#### Registros fornecidos

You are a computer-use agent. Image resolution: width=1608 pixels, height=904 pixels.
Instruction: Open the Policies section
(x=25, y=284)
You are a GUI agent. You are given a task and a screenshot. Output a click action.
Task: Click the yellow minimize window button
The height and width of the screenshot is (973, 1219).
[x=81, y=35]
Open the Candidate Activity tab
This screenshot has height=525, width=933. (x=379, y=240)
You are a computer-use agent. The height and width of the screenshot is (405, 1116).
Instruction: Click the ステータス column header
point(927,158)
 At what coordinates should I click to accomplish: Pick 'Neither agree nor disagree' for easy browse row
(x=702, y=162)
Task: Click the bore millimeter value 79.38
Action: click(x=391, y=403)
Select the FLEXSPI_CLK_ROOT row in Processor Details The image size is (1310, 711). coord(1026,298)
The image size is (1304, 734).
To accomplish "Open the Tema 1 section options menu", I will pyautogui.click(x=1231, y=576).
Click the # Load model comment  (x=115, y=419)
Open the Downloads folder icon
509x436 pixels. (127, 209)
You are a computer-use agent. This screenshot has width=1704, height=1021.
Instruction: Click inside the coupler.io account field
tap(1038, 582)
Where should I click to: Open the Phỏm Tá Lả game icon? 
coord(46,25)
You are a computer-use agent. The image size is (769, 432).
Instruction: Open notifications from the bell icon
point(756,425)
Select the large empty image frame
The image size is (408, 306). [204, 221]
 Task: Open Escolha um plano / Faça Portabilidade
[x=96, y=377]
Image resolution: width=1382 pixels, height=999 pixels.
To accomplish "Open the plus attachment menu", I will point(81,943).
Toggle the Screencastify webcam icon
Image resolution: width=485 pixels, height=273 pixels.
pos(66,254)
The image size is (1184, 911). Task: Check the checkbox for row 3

########

## Instruções do exercício
Troque "computer-use agent" por "desktop agent" em todos os registros acima e reproduza as linhas sem nenhuma outra alteração.

## Resultado da tarefa
You are a desktop agent. Image resolution: width=1608 pixels, height=904 pixels.
Instruction: Open the Policies section
(x=25, y=284)
You are a GUI agent. You are given a task and a screenshot. Output a click action.
Task: Click the yellow minimize window button
The height and width of the screenshot is (973, 1219).
[x=81, y=35]
Open the Candidate Activity tab
This screenshot has height=525, width=933. (x=379, y=240)
You are a desktop agent. The height and width of the screenshot is (405, 1116).
Instruction: Click the ステータス column header
point(927,158)
 At what coordinates should I click to accomplish: Pick 'Neither agree nor disagree' for easy browse row
(x=702, y=162)
Task: Click the bore millimeter value 79.38
Action: click(x=391, y=403)
Select the FLEXSPI_CLK_ROOT row in Processor Details The image size is (1310, 711). coord(1026,298)
The image size is (1304, 734).
To accomplish "Open the Tema 1 section options menu", I will pyautogui.click(x=1231, y=576).
Click the # Load model comment  (x=115, y=419)
Open the Downloads folder icon
509x436 pixels. (127, 209)
You are a desktop agent. This screenshot has width=1704, height=1021.
Instruction: Click inside the coupler.io account field
tap(1038, 582)
Where should I click to: Open the Phỏm Tá Lả game icon? 
coord(46,25)
You are a desktop agent. The image size is (769, 432).
Instruction: Open notifications from the bell icon
point(756,425)
Select the large empty image frame
The image size is (408, 306). [204, 221]
 Task: Open Escolha um plano / Faça Portabilidade
[x=96, y=377]
Image resolution: width=1382 pixels, height=999 pixels.
To accomplish "Open the plus attachment menu", I will point(81,943).
Toggle the Screencastify webcam icon
Image resolution: width=485 pixels, height=273 pixels.
pos(66,254)
The image size is (1184, 911). Task: Check the checkbox for row 3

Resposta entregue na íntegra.